Well the idea is, you can leverage the B.S interface to add yout non-Boost serialization support. As its crudest, you can do the following:
void non_boost_save(const T& t,non_boost_archive& a) { std::ostringstream oss; { boost::archive::text_oarchive oa(oss); oa<<t; } a.save(os.str()); }
Something more sensible could be done by defining your own utility B.S Archive class, you get the idea.
Yes, I'm familiar with the idea. Your example of course is still using B-S. The point of my use case is that my idea of serialization may be very different from both the B-S idea, and the B-MI idea of serialization. For example I may be willing to loose some data, or I may want to serialize as a different structural representation.

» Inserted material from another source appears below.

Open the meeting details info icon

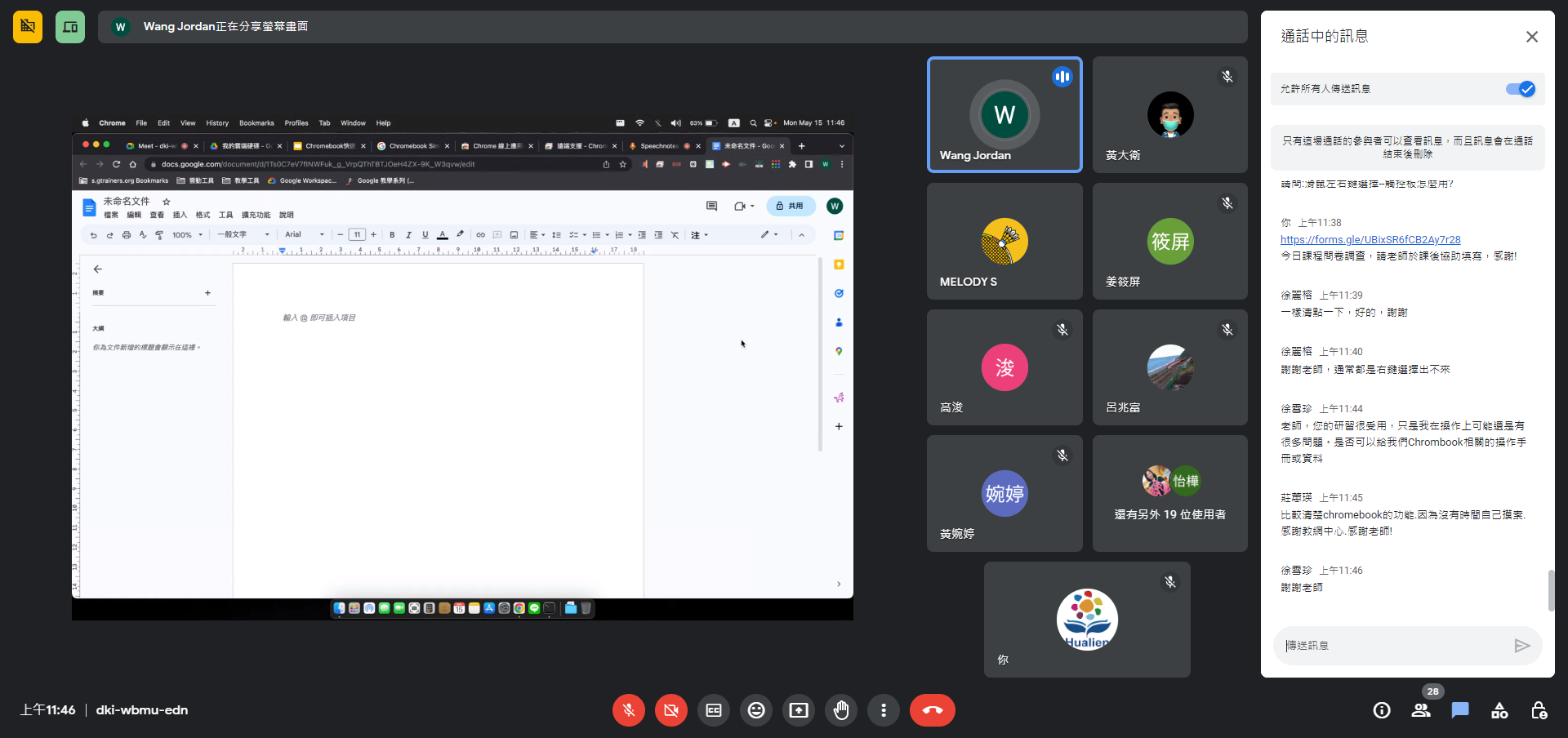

I happen to have one of those non-Boost implementations, and it's implemented non-intrusively. In thinking about the scope of designing a serializable class, I consider the case of writing an external copy algorithm. If I can't write a copy function that given one instance will create an equivalent instance, then the class isn't usefully serializable.
Here you lost me. I know you're not referring to the following, but from your description looks like you're asking for a function
T create_copy(const T& t) { return t; }
which of course is readily available whenever T is copy-constructible.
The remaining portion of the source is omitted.